PROVIDED PASSAGE:
◇ ◇ ◇ ◇ ◇ ◇ ◇
> For clean Markdown content of this page, append .md to this URL. For the complete documentation index, see https://docs.nvidia.com/dynamo/llms.txt. For full content including API reference and SDK examples, see https://docs.nvidia.com/dynamo/llms-full.txt.

# Dynamo Day 0 support for TokenSpeed

> Dynamo adds day-0 TokenSpeed support with the Dynamo frontend for Kimi K2.5.

[TokenSpeed](https://lightseek.org/blog/lightseek-tokenspeed.html) ([GitHub](https://github.com/lightseekorg/tokenspeed)) launched today as LightSeek's new inference engine for agentic workloads. The initial repo is a preview, with more model coverage and runtime features landing over the next few weeks.

Two pieces are worth calling out. First, TokenSpeed includes new MLA kernel work for long-context Kimi-style workloads on Blackwell. Second, TokenSpeed has a native C++ scheduler in `tokenspeed-scheduler/` that models request flow and cache operations as explicit state machines, while Python remains the runtime and integration layer.

Dynamo now has day-0 support for running TokenSpeed as a Dynamo backend through `python -m dynamo.tokenspeed`. The Dynamo frontend remains the user-facing OpenAI-compatible API entrypoint and handles request routing, streaming responses, and cancellation.

See the [Kimi K2.5 TokenSpeed recipe](https://github.com/ai-dynamo/dynamo/tree/main/recipes/kimi-k2.5/tokenspeed/agg/nvidia) for the current Dynamo launch recipe.

Things are moving quickly. Upstream TokenSpeed calls out ongoing work on model coverage, P/D, EPLB, KV store, Mamba cache, VLM, metrics, Hopper optimization, and related runtime features.
◇ ◇ ◇ ◇ ◇ ◇ ◇
STUDY MATERIAL:
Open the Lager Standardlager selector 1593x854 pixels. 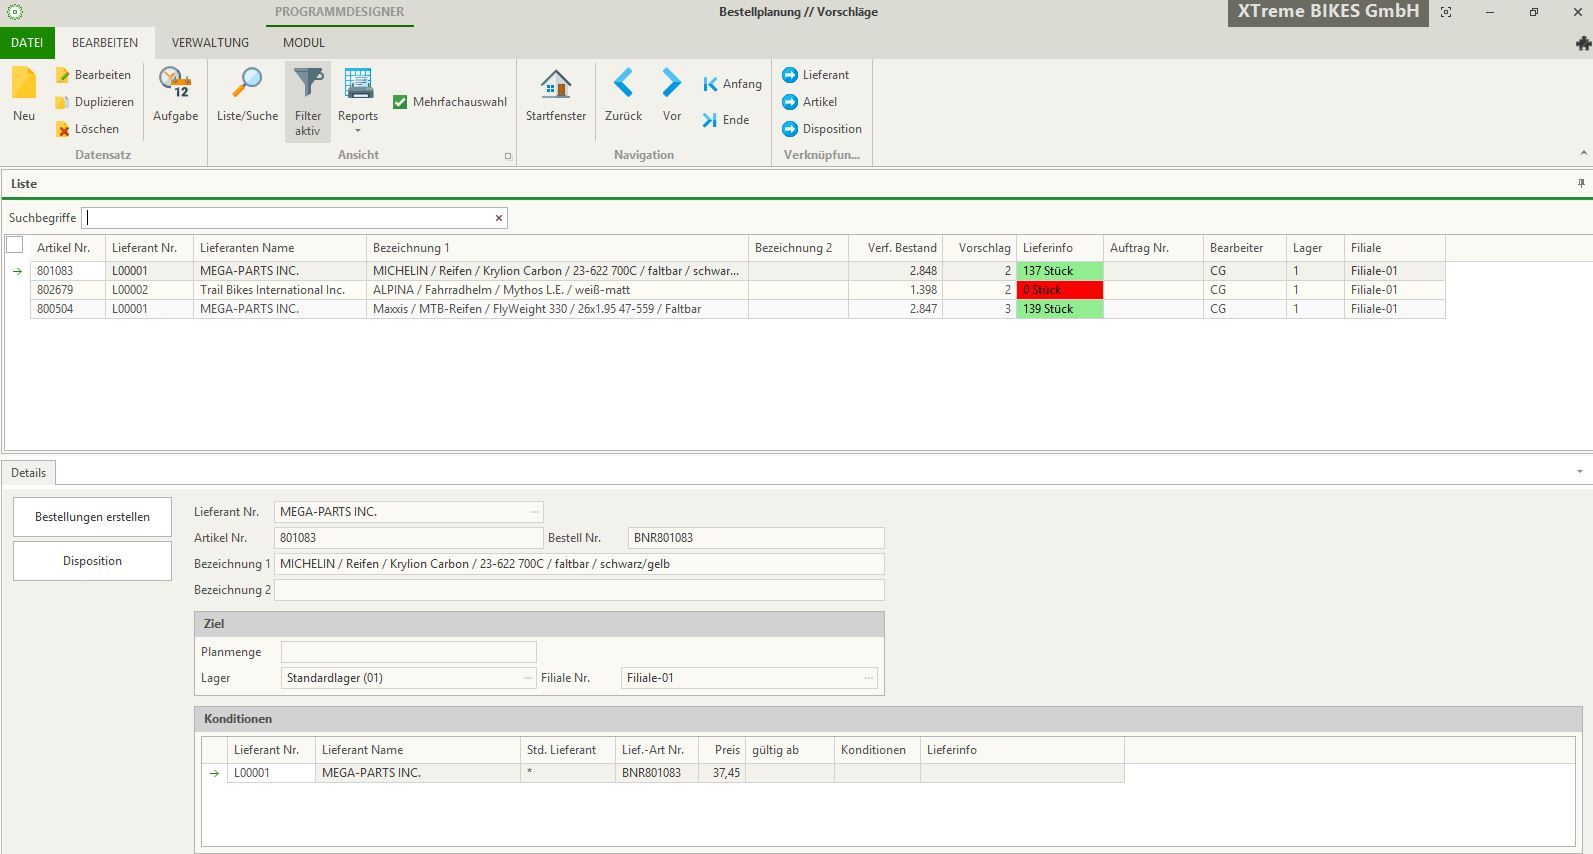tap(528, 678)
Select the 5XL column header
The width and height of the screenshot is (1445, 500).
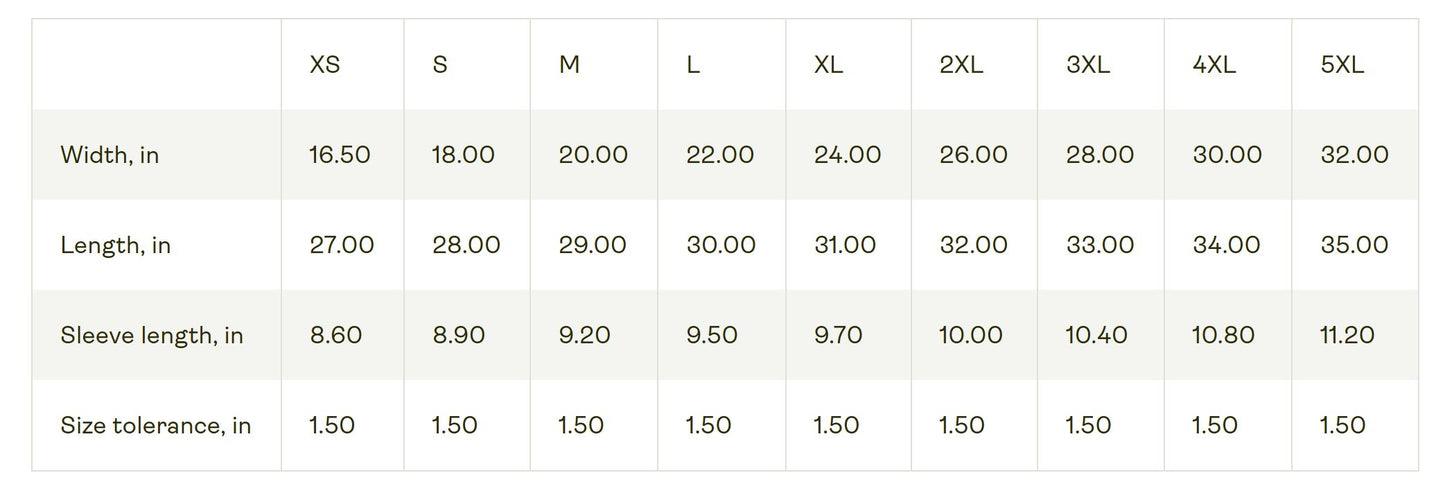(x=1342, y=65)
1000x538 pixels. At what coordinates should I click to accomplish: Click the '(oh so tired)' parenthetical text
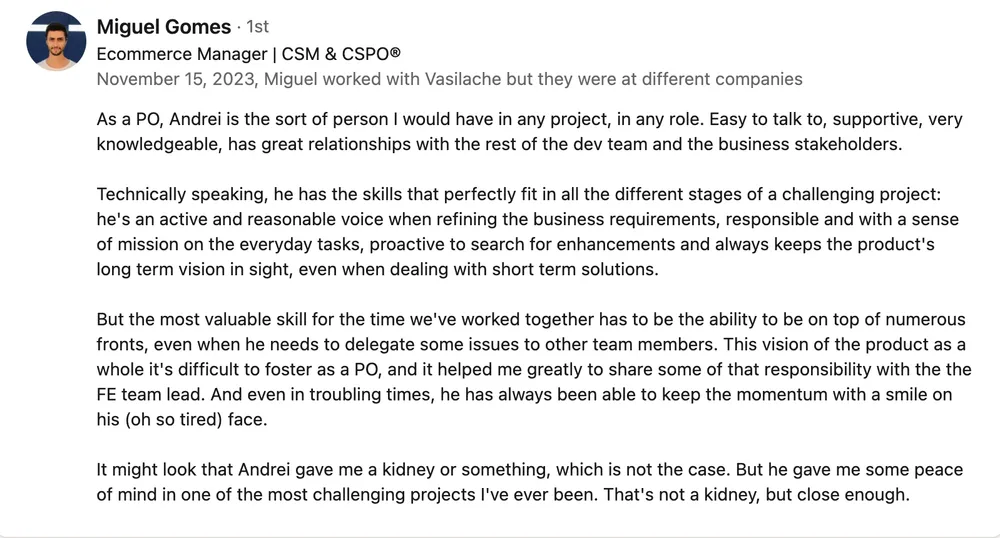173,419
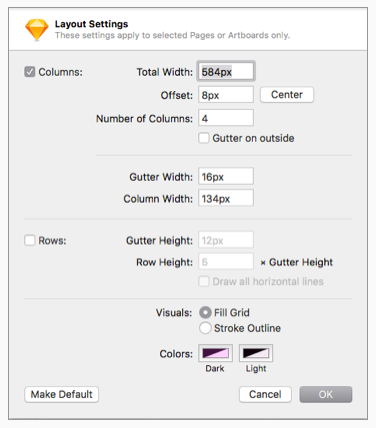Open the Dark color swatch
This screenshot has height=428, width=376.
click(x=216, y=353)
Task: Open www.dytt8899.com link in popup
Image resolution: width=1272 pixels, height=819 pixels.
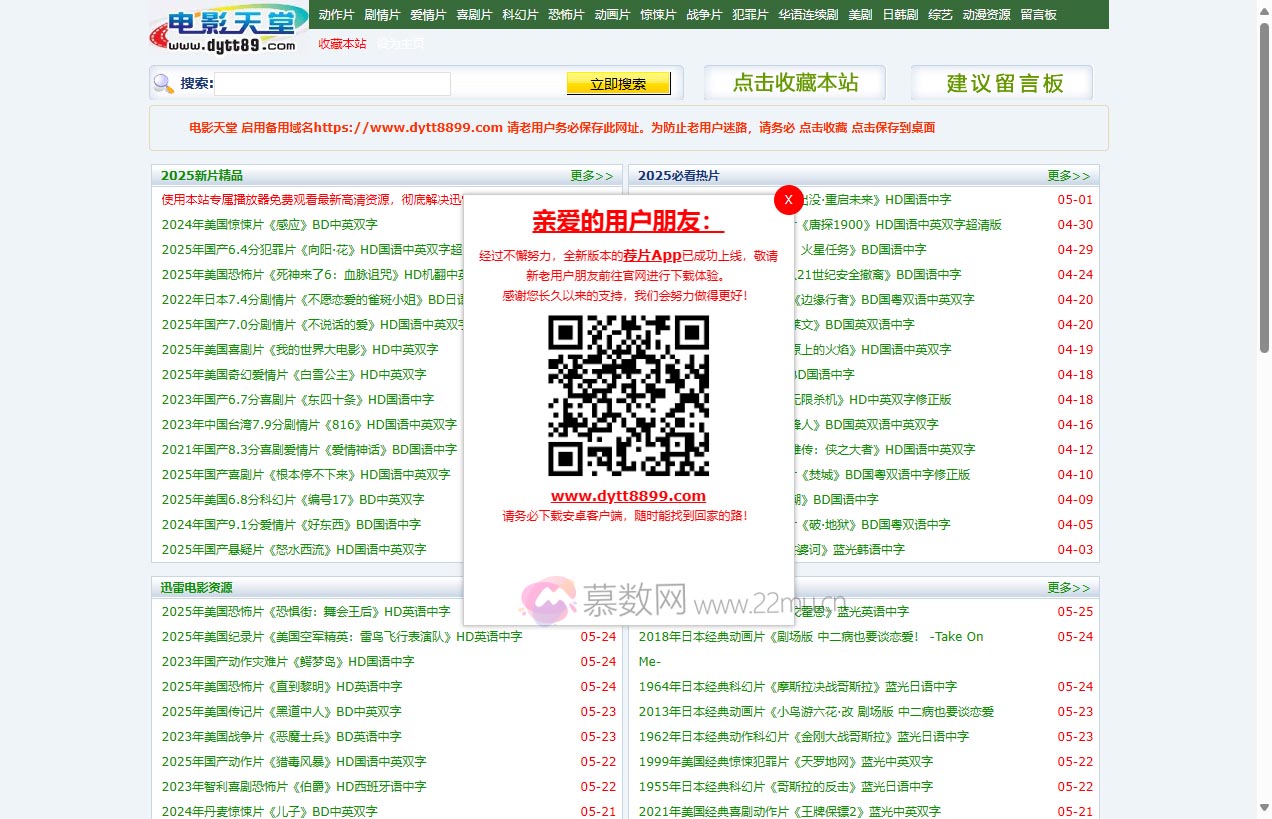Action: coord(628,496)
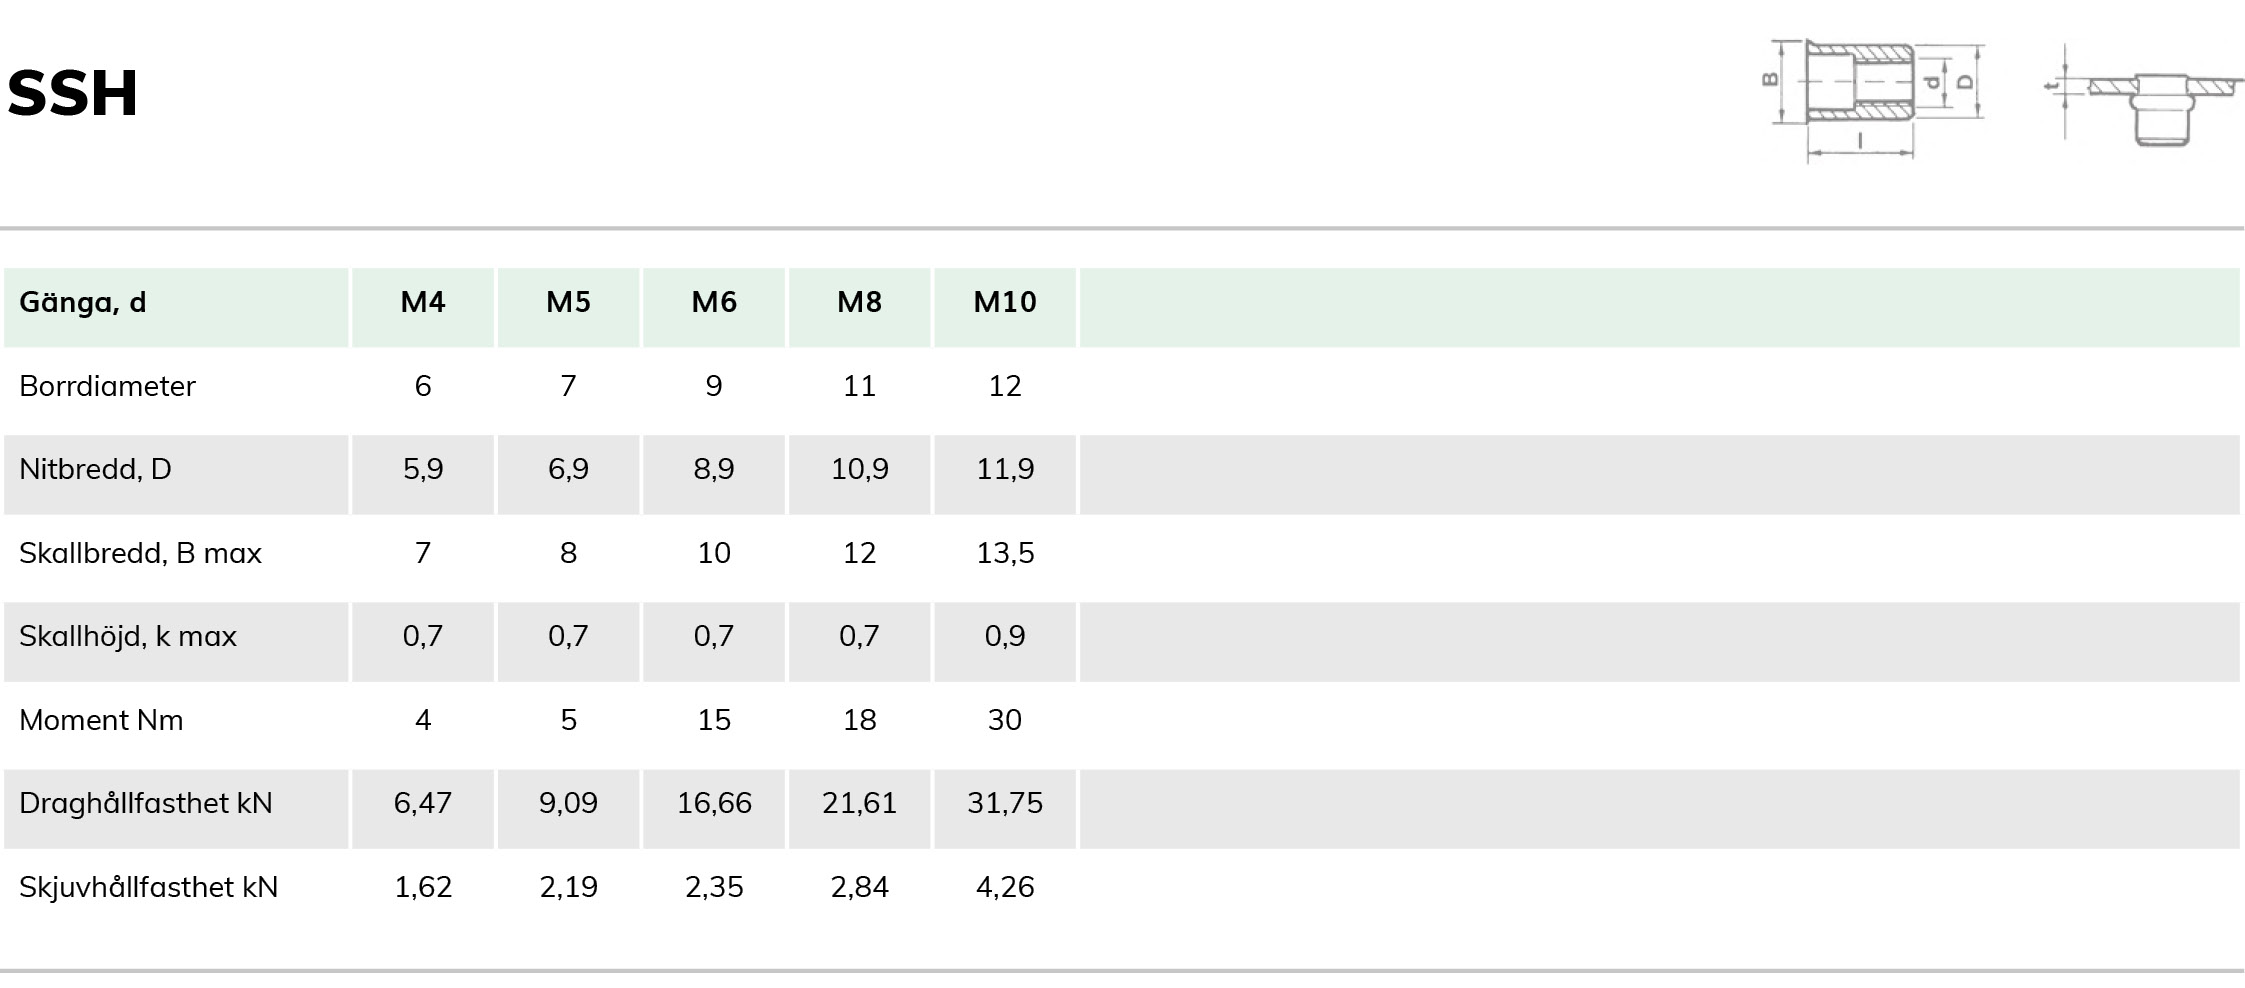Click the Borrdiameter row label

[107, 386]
◇ ◇ ◇ ◇ ◇ ◇ ◇
Please write out the part of the TokenSpeed announcement above that starts at "See the [Kimi" and ends at "related runtime features.", word for word.

See the [Kimi K2.5 TokenSpeed recipe](https://github.com/ai-dynamo/dynamo/tree/main/recipes/kimi-k2.5/tokenspeed/agg/nvidia) for the current Dynamo launch recipe.

Things are moving quickly. Upstream TokenSpeed calls out ongoing work on model coverage, P/D, EPLB, KV store, Mamba cache, VLM, metrics, Hopper optimization, and related runtime features.